• [Work item]:
Find "The width and" in the listing below, then set down only that line and each later line, unchanged, leaving out pictures.

• [Records for processing]:
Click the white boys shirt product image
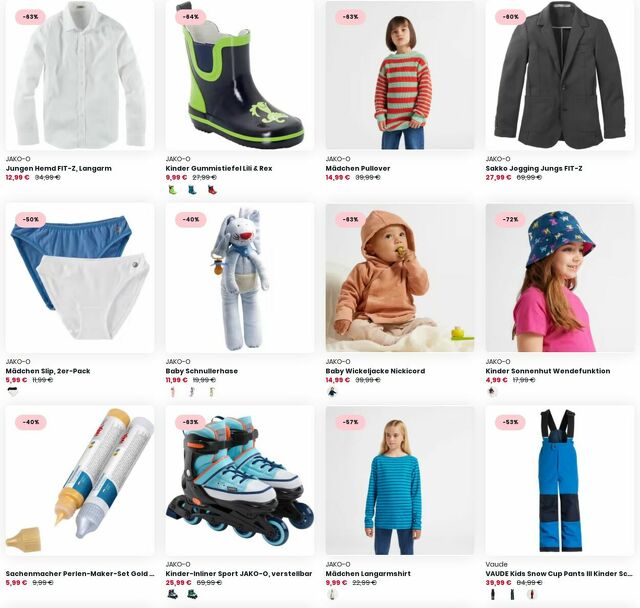This screenshot has height=608, width=640. (x=80, y=75)
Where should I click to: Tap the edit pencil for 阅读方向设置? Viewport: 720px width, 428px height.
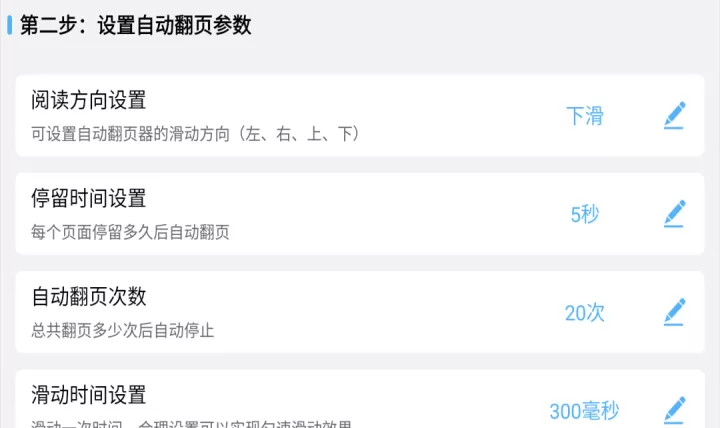pos(675,116)
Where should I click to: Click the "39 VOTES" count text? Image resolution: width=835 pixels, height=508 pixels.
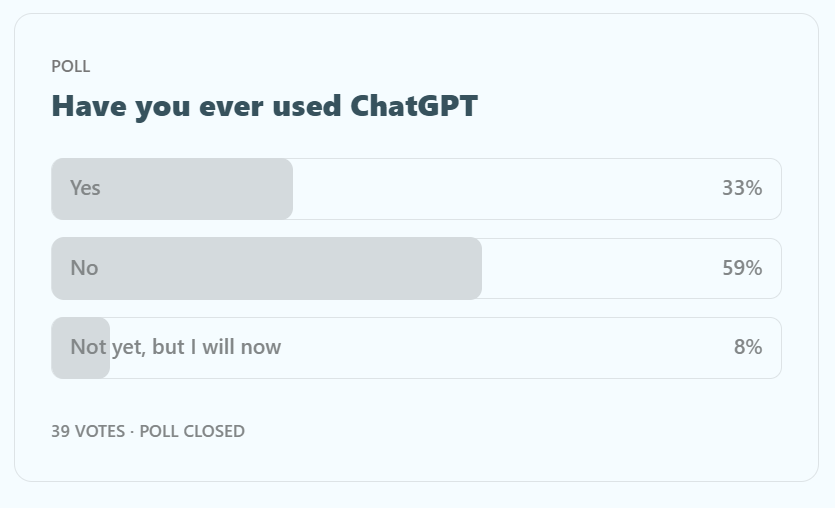pyautogui.click(x=87, y=431)
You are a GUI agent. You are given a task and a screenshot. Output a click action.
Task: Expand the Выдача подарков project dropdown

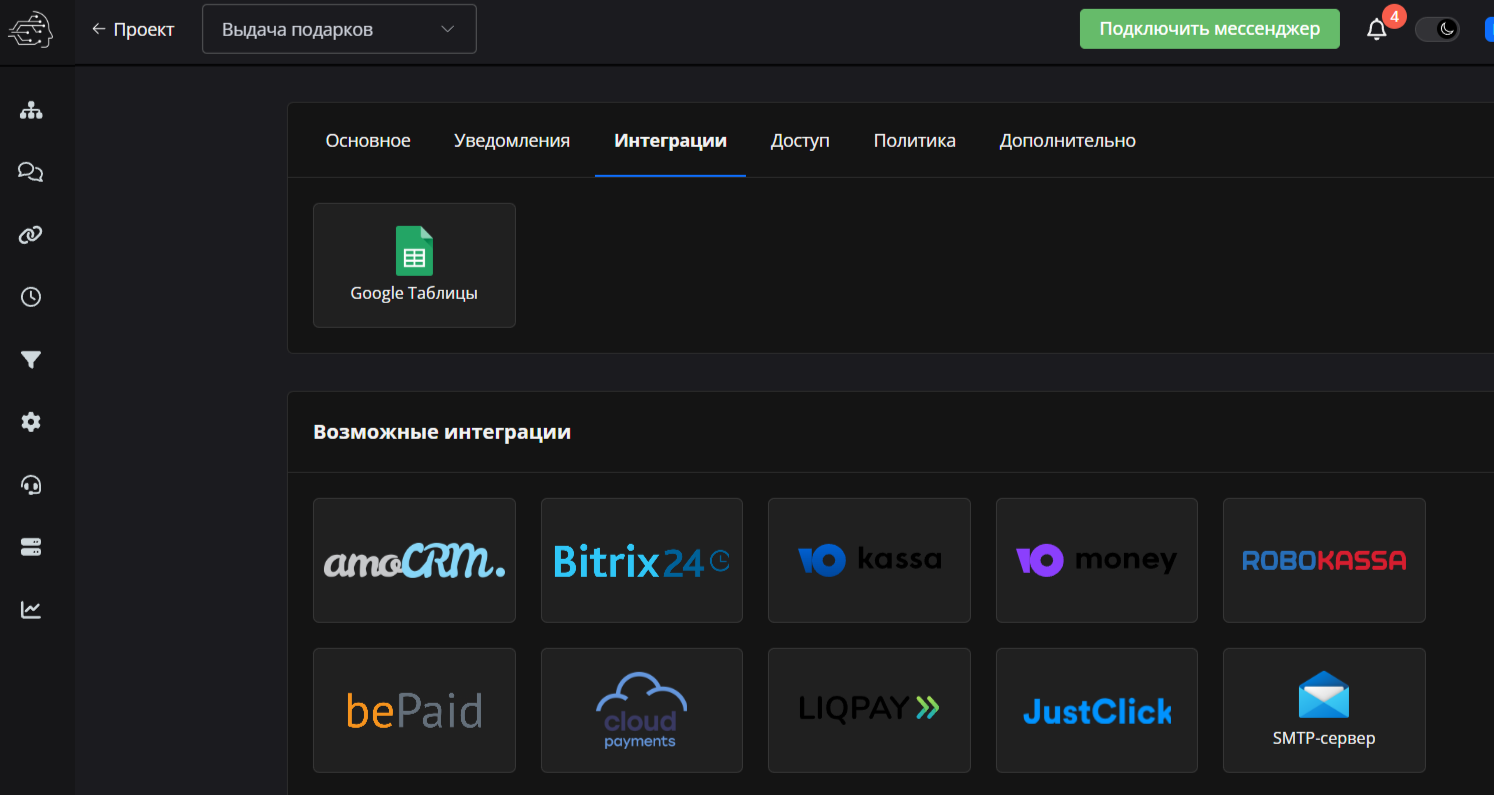pos(339,29)
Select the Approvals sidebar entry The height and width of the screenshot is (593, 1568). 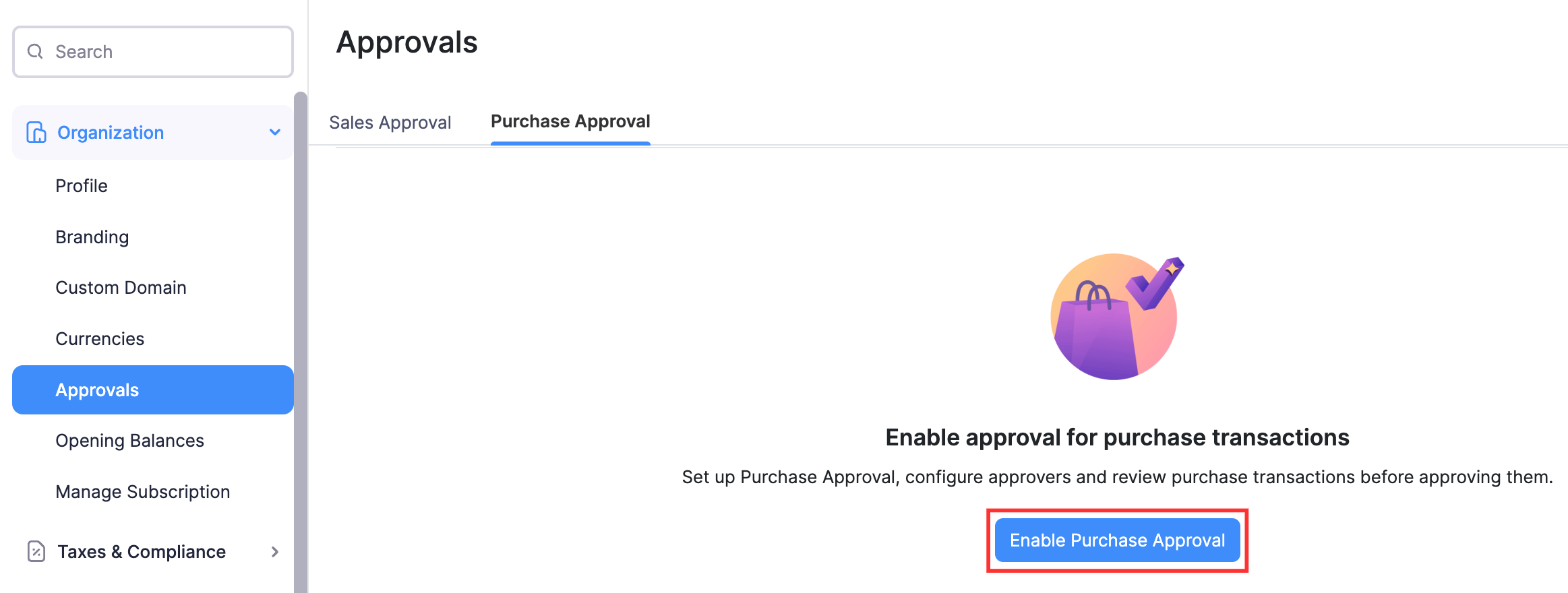point(97,389)
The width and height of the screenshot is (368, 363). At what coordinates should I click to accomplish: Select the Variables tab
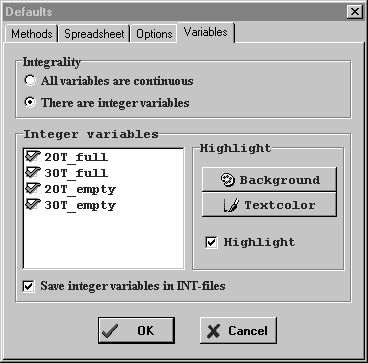206,32
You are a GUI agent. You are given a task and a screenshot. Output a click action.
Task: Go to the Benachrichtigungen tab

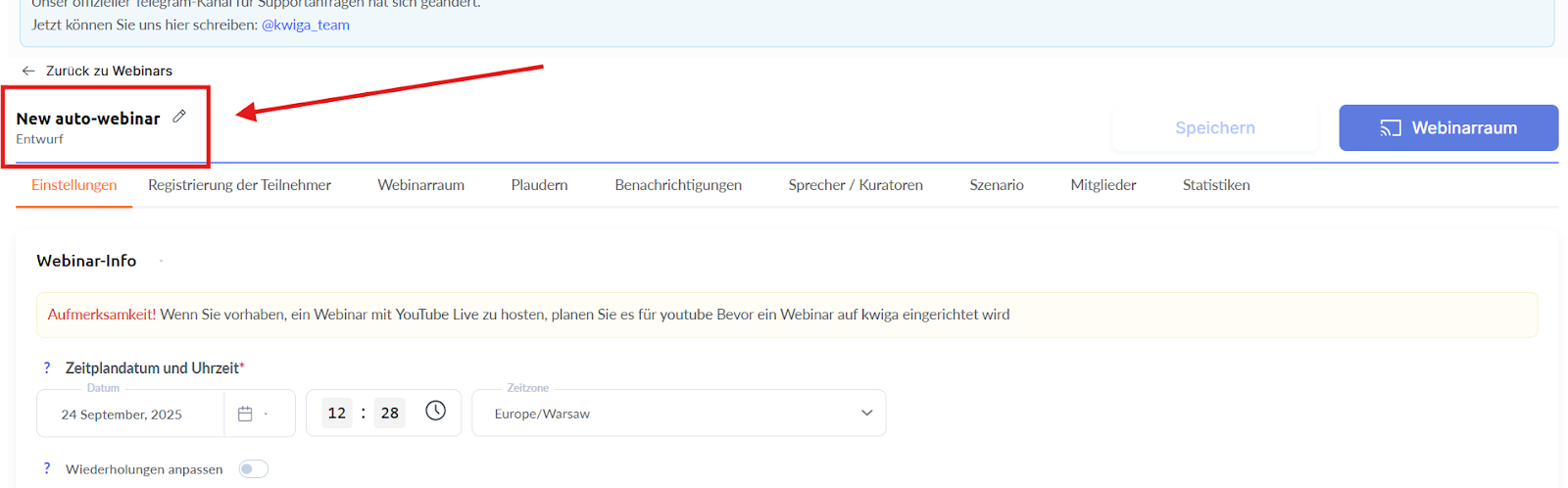(678, 185)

• [Task answer]:
The width and height of the screenshot is (368, 363). At what coordinates should I click to accomplish: Select the Variables tab
206,32
You are a GUI agent. You are given a task and a screenshot. Output a click action.
Task: Go to the Benachrichtigungen tab

(678, 185)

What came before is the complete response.